## start

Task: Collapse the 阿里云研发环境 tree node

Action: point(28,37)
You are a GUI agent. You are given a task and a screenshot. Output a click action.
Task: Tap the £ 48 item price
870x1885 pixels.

## end

Copy every line of the items above without changing any word or character.

Task: Collapse the 阿里云研发环境 tree node

Action: point(28,37)
You are a GUI agent. You are given a task and a screenshot. Output a click action.
Task: Tap the £ 48 item price
870x1885 pixels.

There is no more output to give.